TOKYO: Oil climbed again in Asia on Tuesday (Mar 17) after prices retreated a day earlier, with investors remaining focused on the Strait of Hormuz.
At around 12.30am GMT, West Texas Intermediate (WTI) was up 1.95 per cent at US$95.32 after it fell 5.3 per cent the previous day.
Brent Crude was 1.84 per cent higher at US$102.05 after it dropped back 2.8 per cent on Monday.
Japan said Monday it was beginning the release of its strategic oil reserves, and the head of the International Energy Agency, Fatih Birol, said member countries could unlock more oil from strategic stocks “if needed”.
IEA member countries already agreed last week to make their biggest-ever release of 400 million barrels.
This went some way to reassuring investors, as did a Pakistani oil tanker which became the first non-Iranian tanker to transit the Strait of Hormuz with its automatic transponder system activated, according to monitor Marine Traffic.

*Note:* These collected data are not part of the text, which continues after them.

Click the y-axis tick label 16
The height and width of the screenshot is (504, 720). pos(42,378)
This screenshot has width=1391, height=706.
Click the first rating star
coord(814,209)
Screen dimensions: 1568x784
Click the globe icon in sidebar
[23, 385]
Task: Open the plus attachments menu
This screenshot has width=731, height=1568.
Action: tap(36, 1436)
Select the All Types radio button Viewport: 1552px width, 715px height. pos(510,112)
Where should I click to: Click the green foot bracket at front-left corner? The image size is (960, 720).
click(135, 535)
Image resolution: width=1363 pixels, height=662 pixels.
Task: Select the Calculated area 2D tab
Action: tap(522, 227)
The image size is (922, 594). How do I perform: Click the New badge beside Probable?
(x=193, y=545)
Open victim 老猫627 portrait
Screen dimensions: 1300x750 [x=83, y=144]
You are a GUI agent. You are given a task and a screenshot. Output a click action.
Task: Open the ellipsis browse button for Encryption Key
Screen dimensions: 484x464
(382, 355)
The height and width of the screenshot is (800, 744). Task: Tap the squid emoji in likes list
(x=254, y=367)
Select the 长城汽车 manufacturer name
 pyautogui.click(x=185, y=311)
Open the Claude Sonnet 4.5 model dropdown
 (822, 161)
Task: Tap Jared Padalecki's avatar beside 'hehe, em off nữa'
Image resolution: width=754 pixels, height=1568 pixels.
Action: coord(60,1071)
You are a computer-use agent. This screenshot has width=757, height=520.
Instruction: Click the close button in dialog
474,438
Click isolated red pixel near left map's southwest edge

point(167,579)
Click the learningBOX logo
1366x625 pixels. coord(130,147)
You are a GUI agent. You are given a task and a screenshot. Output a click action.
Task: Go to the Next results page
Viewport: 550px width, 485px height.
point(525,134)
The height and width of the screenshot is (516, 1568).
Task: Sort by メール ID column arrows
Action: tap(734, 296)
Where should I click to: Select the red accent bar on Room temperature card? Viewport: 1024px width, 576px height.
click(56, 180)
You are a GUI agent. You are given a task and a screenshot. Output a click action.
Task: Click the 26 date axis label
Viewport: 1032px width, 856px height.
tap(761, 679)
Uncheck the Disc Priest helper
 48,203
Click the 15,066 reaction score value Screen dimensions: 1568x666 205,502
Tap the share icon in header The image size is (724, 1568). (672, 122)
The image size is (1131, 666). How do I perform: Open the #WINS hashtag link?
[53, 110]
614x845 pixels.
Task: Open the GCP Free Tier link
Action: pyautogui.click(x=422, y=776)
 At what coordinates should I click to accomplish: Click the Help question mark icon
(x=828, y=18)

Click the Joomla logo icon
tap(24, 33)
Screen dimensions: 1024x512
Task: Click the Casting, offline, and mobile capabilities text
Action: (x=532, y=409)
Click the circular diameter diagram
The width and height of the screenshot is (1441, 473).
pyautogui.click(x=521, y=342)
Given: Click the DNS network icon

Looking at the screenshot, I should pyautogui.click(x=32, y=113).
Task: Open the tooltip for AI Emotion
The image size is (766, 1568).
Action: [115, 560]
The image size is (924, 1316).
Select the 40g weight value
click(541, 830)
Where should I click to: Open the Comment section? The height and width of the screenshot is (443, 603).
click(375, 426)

But attacks on Middle Eastern oil facilities continued, with drones hitting major oil fields in the United Arab Emirates and Iraq on Monday.
US allies have pushed back against US President Donald Trump’s demands to help reopen the key waterway to oil and natural gas tankers.
On stock markets, Japan’s Nikkei was up 0.57 per cent and the Kospi in South Korea was 2.40 per cent higher.
That followed a rise on Wall Street, while most European stock markets also climbed on Monday as the US-Israel war on Iran entered its third week.